If desired, carefully add a piece of dry ice. Do not drink until the dry ice has dissolved.
BLACK HEART COCKTAIL
Recipe from minted.com; yield: 1 serving
1/2 ounce black vodka, see note
1/2 ounce fig vodka
1 1/2 ounces creme de cassis
Dash of dry (white) vermouth
Note: Black vodka is made by Blavod, but it can be hard to find. Make your own by adding black food coloring or gel into a bottle of vodka, a few drops at a time, and shaking until it becomes black. Or add blue, red and green food coloring or gel into a bottle of vodka, a few drops at a time, and shaking until it becomes black.
Pour black vodka, fig vodka, creme de cassis and vermouth into a cocktail shaker. Add ice, shake until cold, and strain into a glass.
Recipe by Daniel Neman; yield: 1 serving
1 ounce white rum
1 ounce gold rum
1/2 ounce orange liqueur (Cointreau, Grand Marnier or triple sec)

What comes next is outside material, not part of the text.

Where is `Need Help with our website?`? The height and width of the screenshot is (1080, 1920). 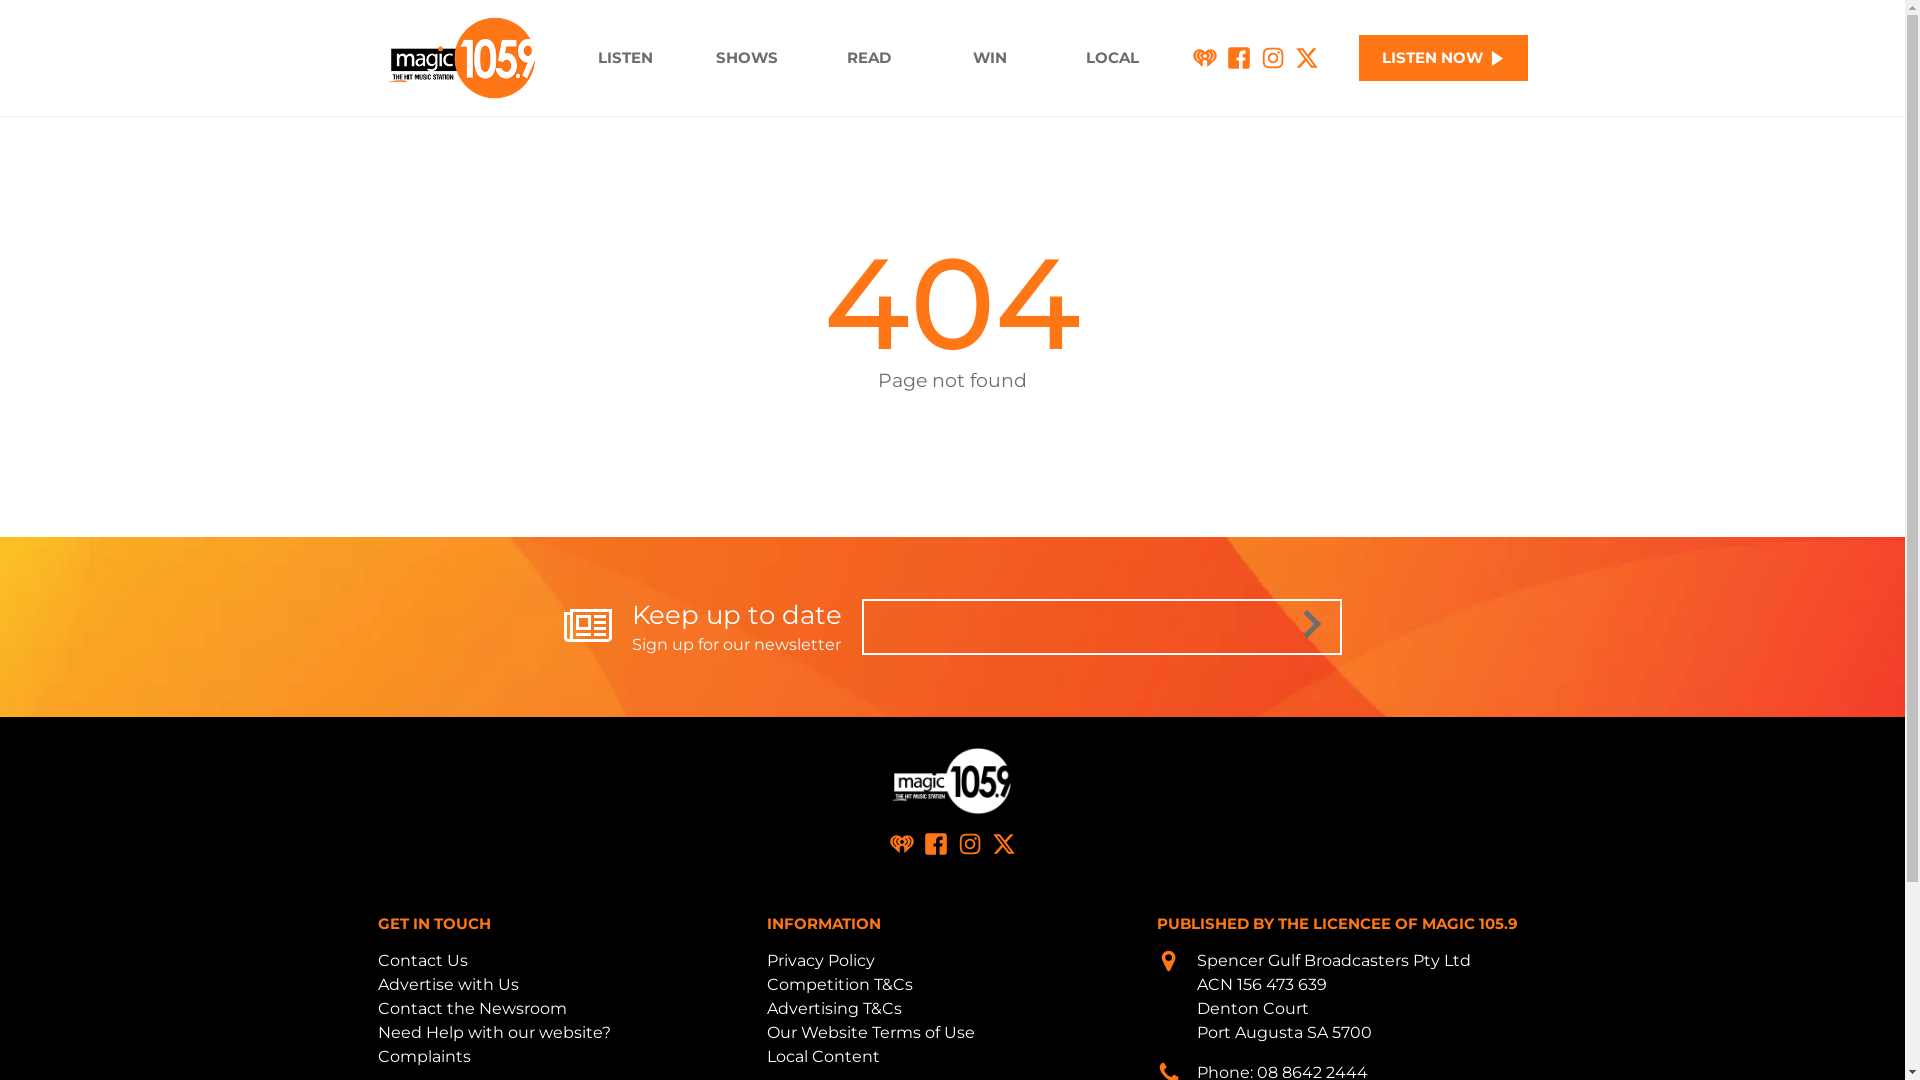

1 1/2 ounces fresh orange juice
1 ounce pineapple juice
1/2 ounce lime juice
1/2 ounce simple syrup, see note
1 1/2 teaspoons grenadine
1/2 ounce 151 rum
Notes: To make simple syrup, boil together equal amounts of water and granulated sugar, stirring occasionally, until the sugar dissolves; can be stored in a clean jar in the refrigerator for several months.
— If you do not have a 1/2-ounce measure, use 1 tablespoon.
Pour white rum, gold rum, orange liqueur, orange juice, pineapple juice, lime juice, simple syrup and grenadine into a cocktail shaker. Add ice and shake until cold. Fill a tall glass with ice and strain drink into it. Carefully pour 151 rum on top; do not stir. If desired, you can light top of drink on fire.